Rather then just telling people to go the gym, public health professionals and advocates must work with architects, urban designers, and planners to reverse the design trends that have contributed to declining physical activity. Creating opportunities for exercise in daily life routines can increase physical activity and assist in controlling epidemics related to obesity, as well as contribute to environmental sustainability.
from New York City’s Active Design Guidelines.
What stuck me about the above paragraph form the Active Design Guidelines was the phrase “creating opportunities.” What I like about this is that it recognizes that the people we are designing for have agency and choice.
There has been a lot talk about behavior change for the last several years. I’ve written before that I’m not entirely convinced by it. Not least because it’s not always successful. Such as when nudging Republicans backfires and they actually start using more—rather than less—energy when shown how their energy use compares to their neighbors.
The idea of “behavior change” all too often leads us to think of people in the abstract, which leads us down the route of believing all people can be easily manipulated. This flawed assumption leads to not understanding the people you’re for whom you’re designing (e.g. not doing enough research) and to designs backfiring.
Creating opportunities, on the other hand, means we need to understand what opportunities are needed. It encourages us to look for something that has been missed, rather than using the same cheap tricks to try to get people to do what we want them to. It means creating more value than you capture, rather than extracting as much value as you can.
After taking Dan Ariely’s beginner’s guide to irrational behavior, I’m convinced that behavioral economics is a truly useful tool. I’m also convinced that much of behavioral economics has been badly used by the design community.

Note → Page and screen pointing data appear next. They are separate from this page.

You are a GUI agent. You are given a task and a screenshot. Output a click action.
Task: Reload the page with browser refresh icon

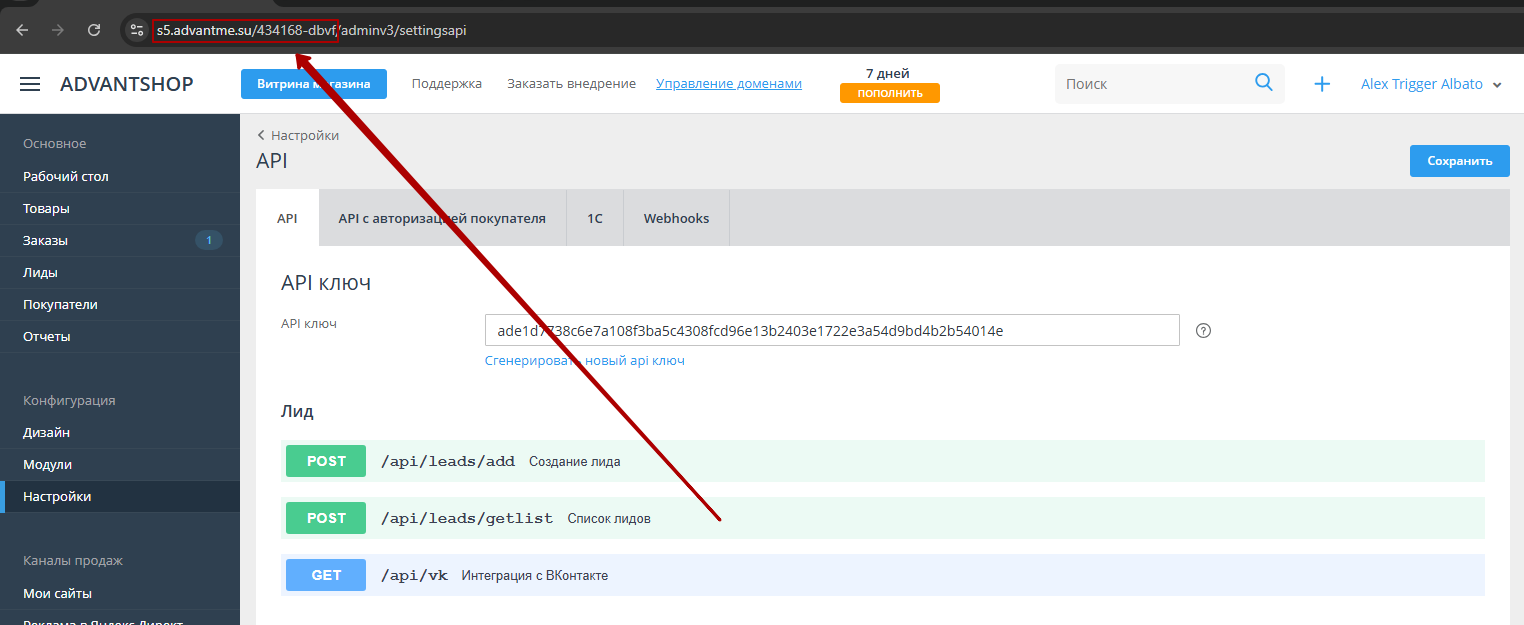pos(94,30)
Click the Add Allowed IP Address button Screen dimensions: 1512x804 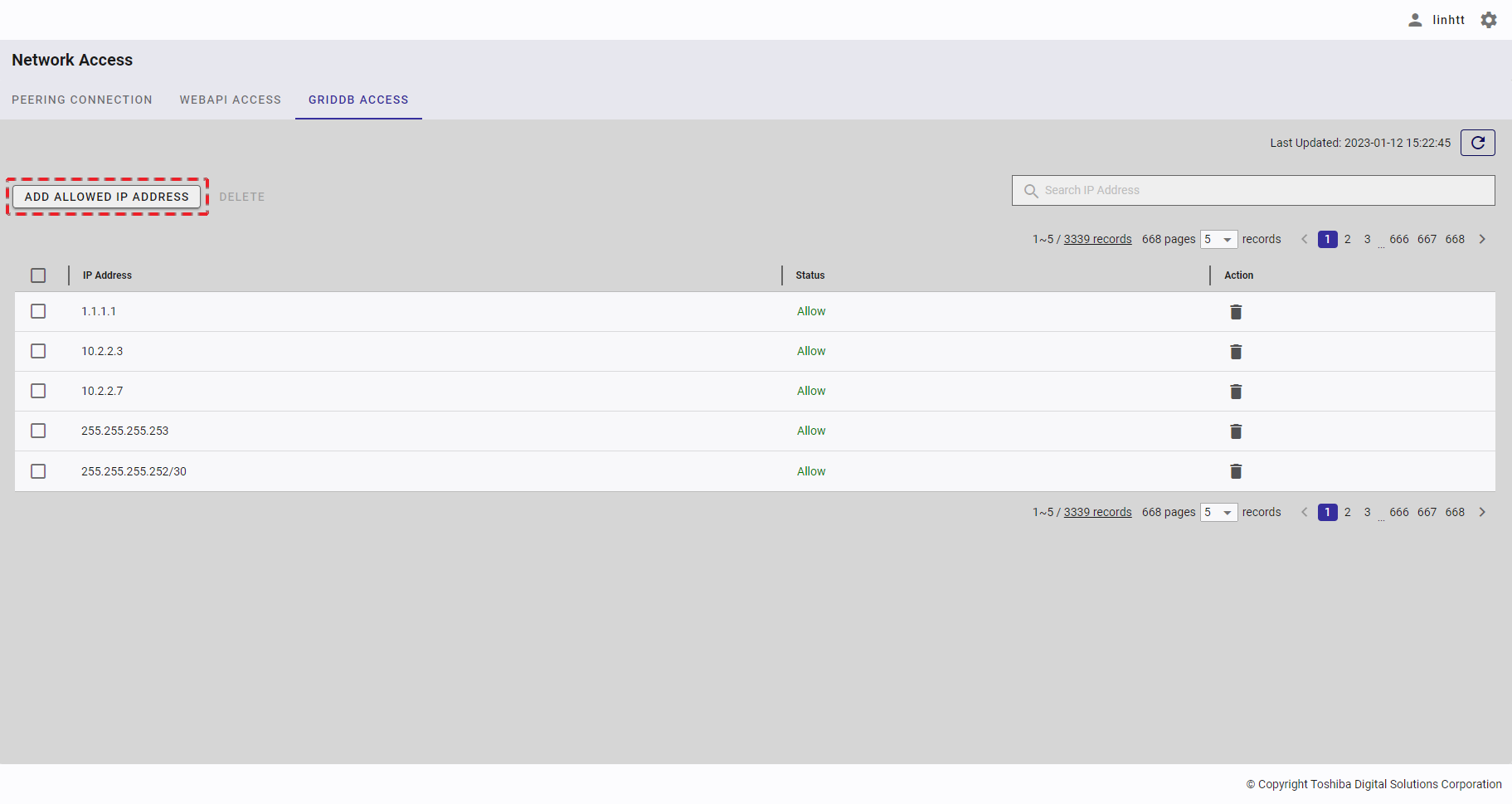click(107, 197)
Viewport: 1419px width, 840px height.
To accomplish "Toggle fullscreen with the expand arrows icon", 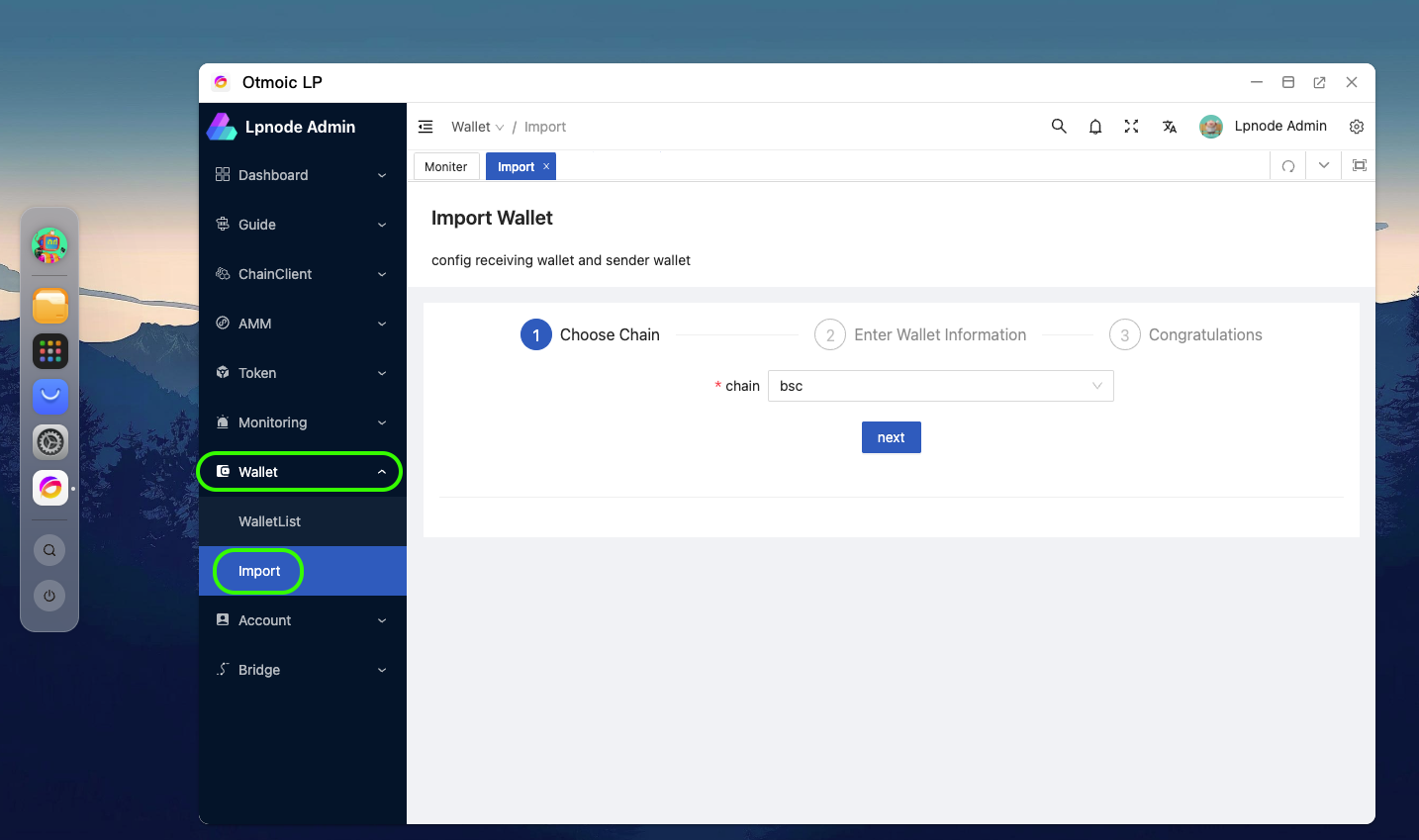I will 1131,127.
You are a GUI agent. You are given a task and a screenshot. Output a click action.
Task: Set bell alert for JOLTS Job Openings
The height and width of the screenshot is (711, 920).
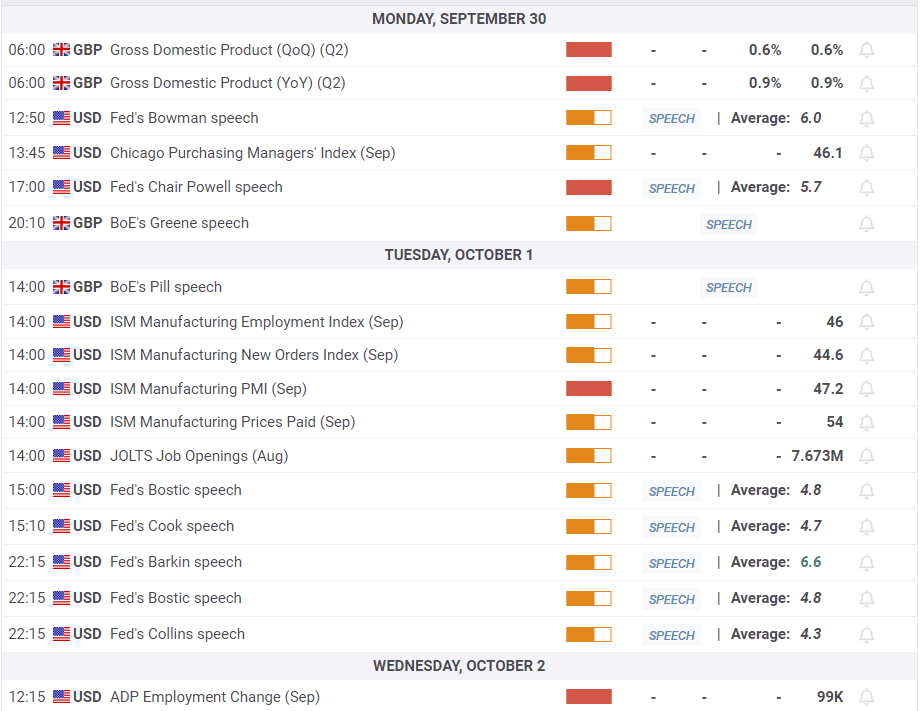click(x=867, y=456)
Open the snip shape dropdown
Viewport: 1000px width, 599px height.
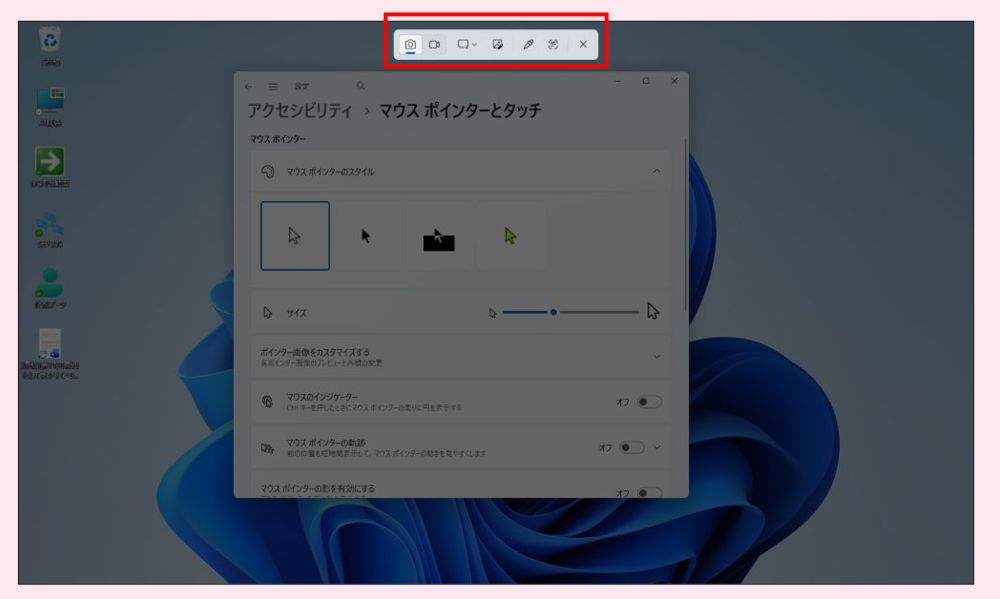(x=467, y=45)
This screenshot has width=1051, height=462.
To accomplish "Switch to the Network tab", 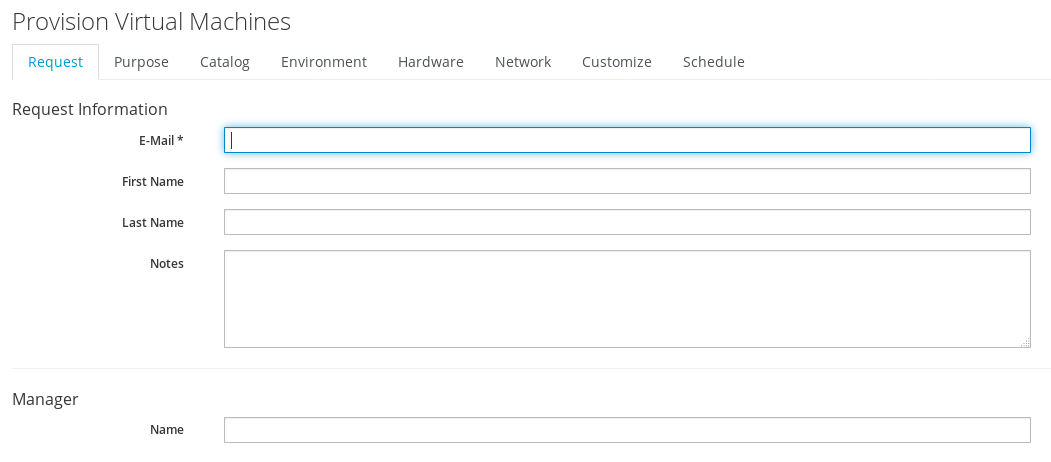I will pyautogui.click(x=523, y=62).
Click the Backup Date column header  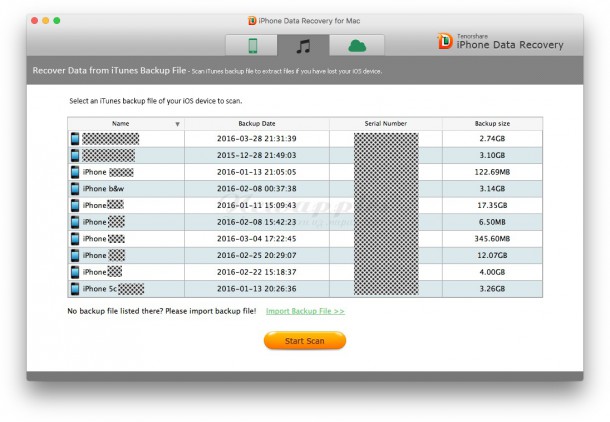tap(256, 124)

When I linked to a spirited criticism of nudging on Goolge+ (a post which seems to have gone missing), one of the replies was began with the assumption that “technology is morally neutral.” Even if I agreed with that (which I’m not entirely sure I do), language isn’t neutral. And the connotations of “behavior change”—power, arrogance, manipulation and control—make me very uncomfortable.
Focusing on “creating opportunities for change,” rather than “changing behavior,” puts the onus on us as designers. It means we should understand the people we are designing for and use that understanding to help them make their lives better. In other words, thinking about “creating opportunities” works as a kind of a handrail that guides us toward to the type of work that we should have been doing all along.
Update (September 18, 2015) I’ve realized a year after writing (while still thinking about the idea of open nudges) this that focusing on creating opportunities rather than specifically on behavior change fits in nicely with what Clay Shirky says about behavior being motivation filtered through opportunity. Understand people’s motivations and you can design an opportunity which will help them change their behavior. This is why nudging Republicans to reduce their home energy use backfires: the motivation simply isn’t there.